* THE DATA:
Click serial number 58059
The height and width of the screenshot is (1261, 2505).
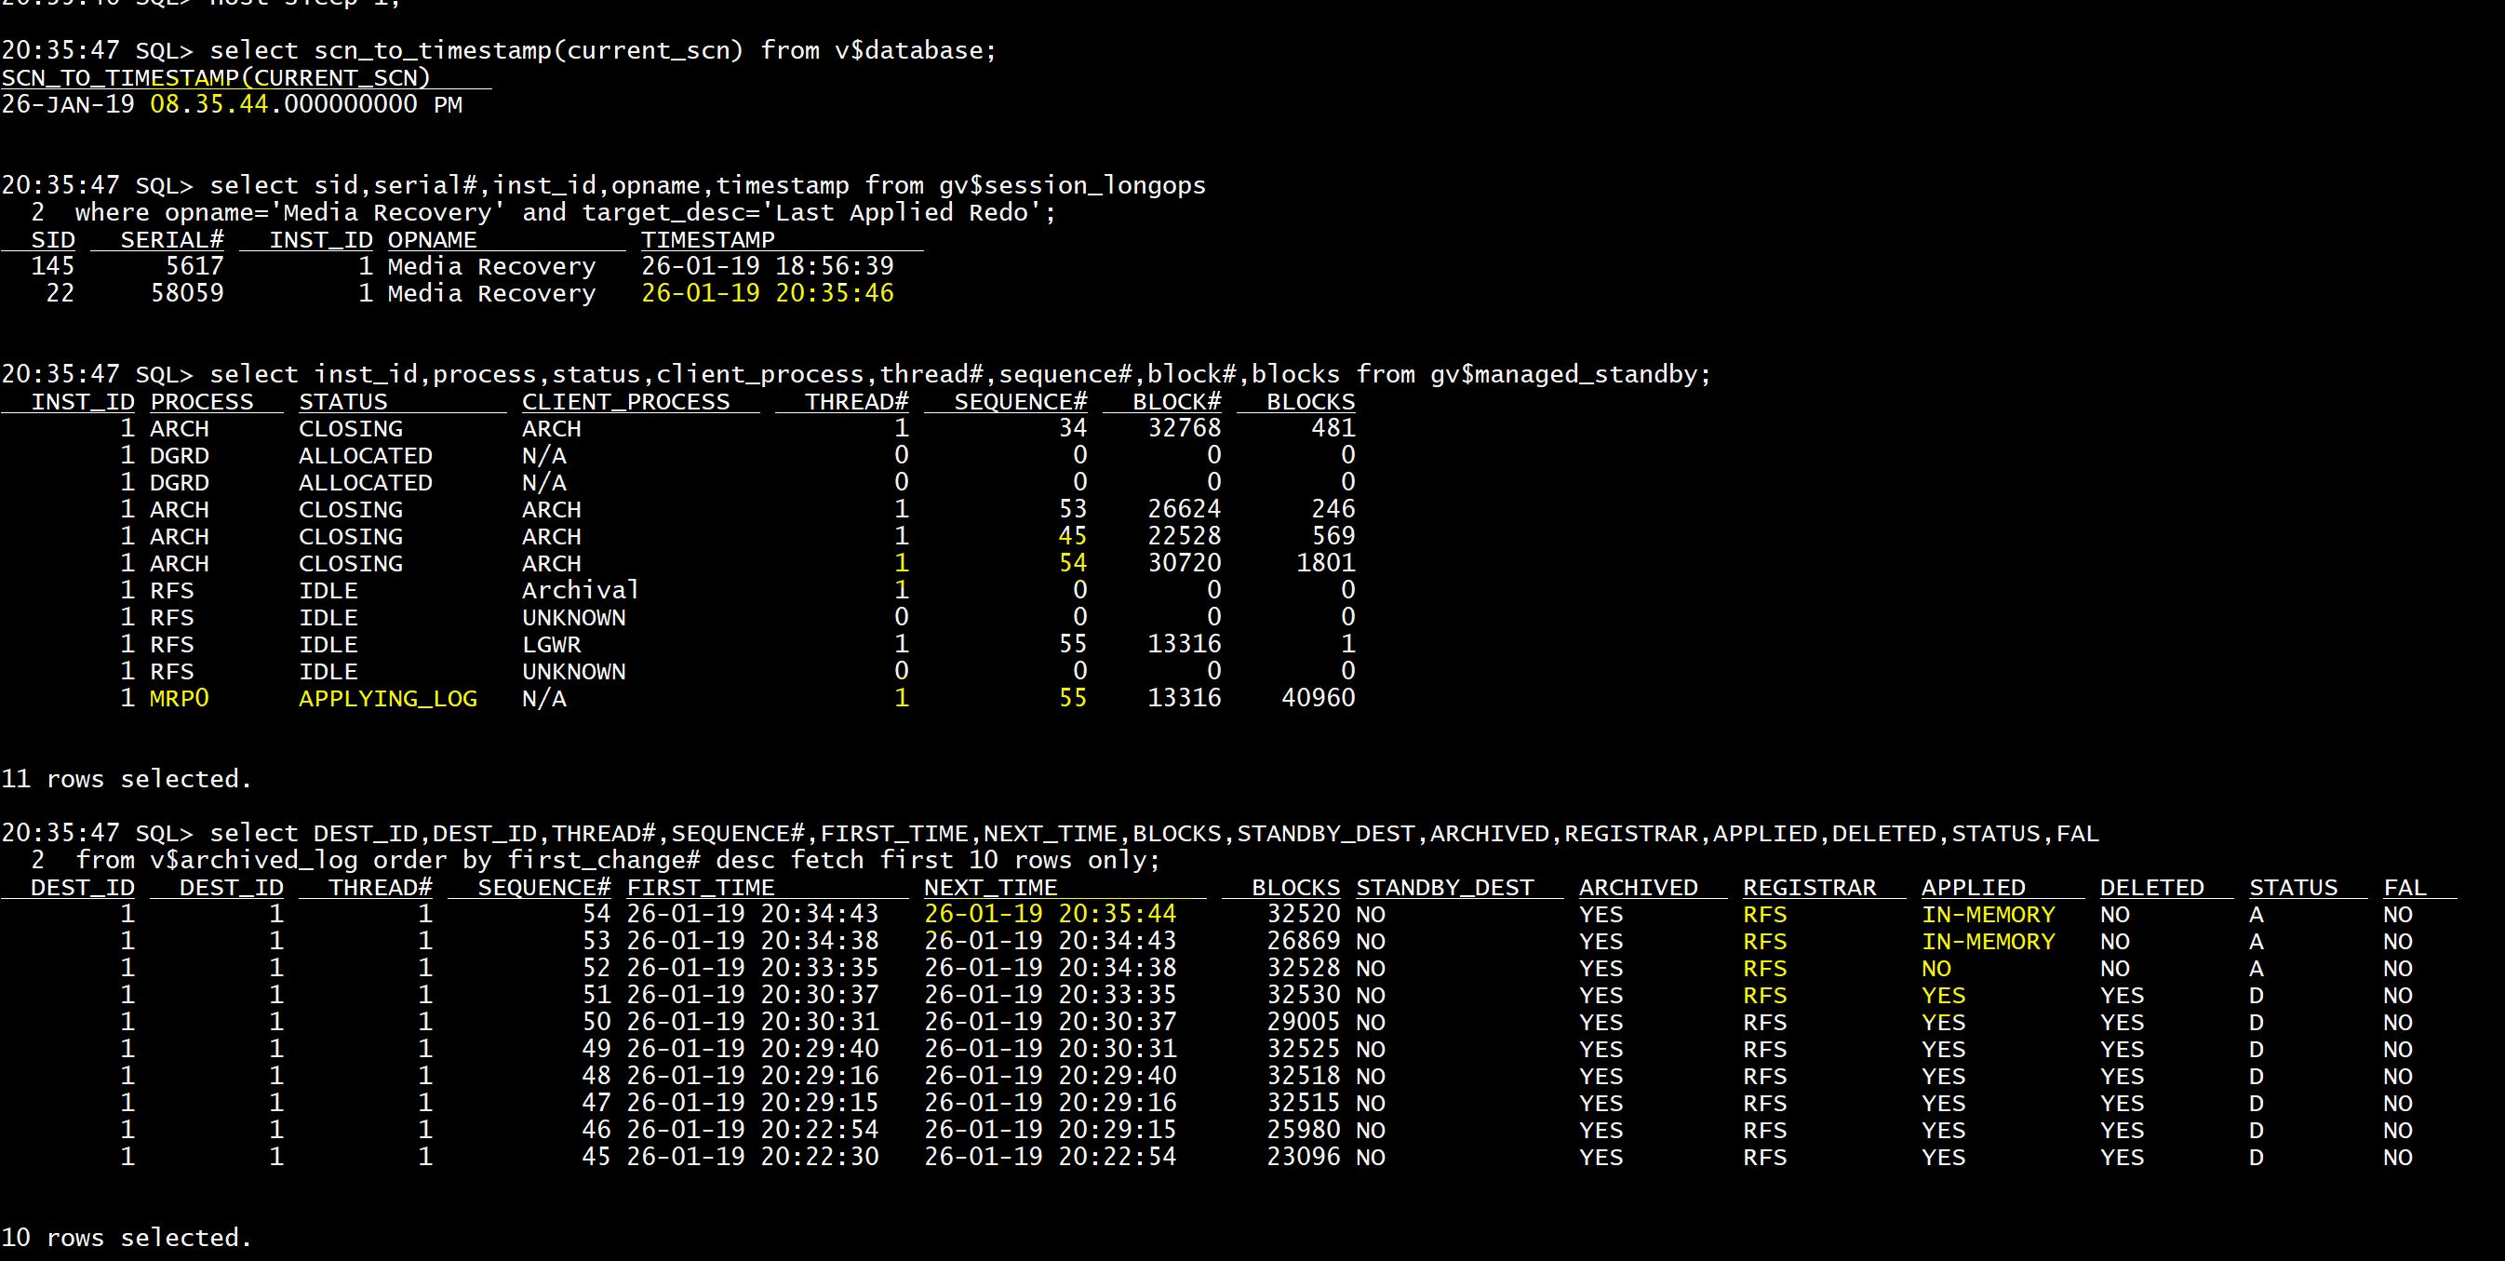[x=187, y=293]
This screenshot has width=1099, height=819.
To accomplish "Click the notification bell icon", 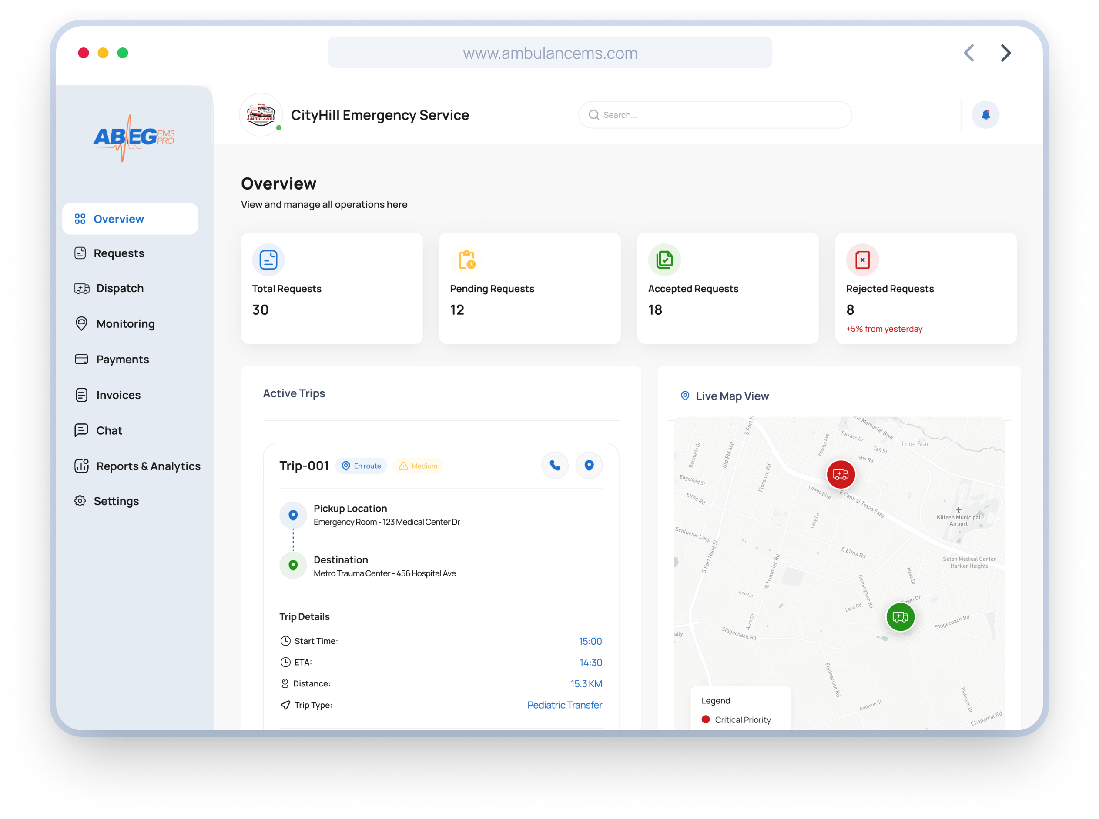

* AIM OF THE TASK: Which lines run from the one containing "This screenshot has width=1099, height=819." through the last line of the entries above? Output them exactly, both ends included, with no pictures.

* EXERCISE RESULT:
This screenshot has width=1099, height=819.
To accomplish "Click the notification bell icon", 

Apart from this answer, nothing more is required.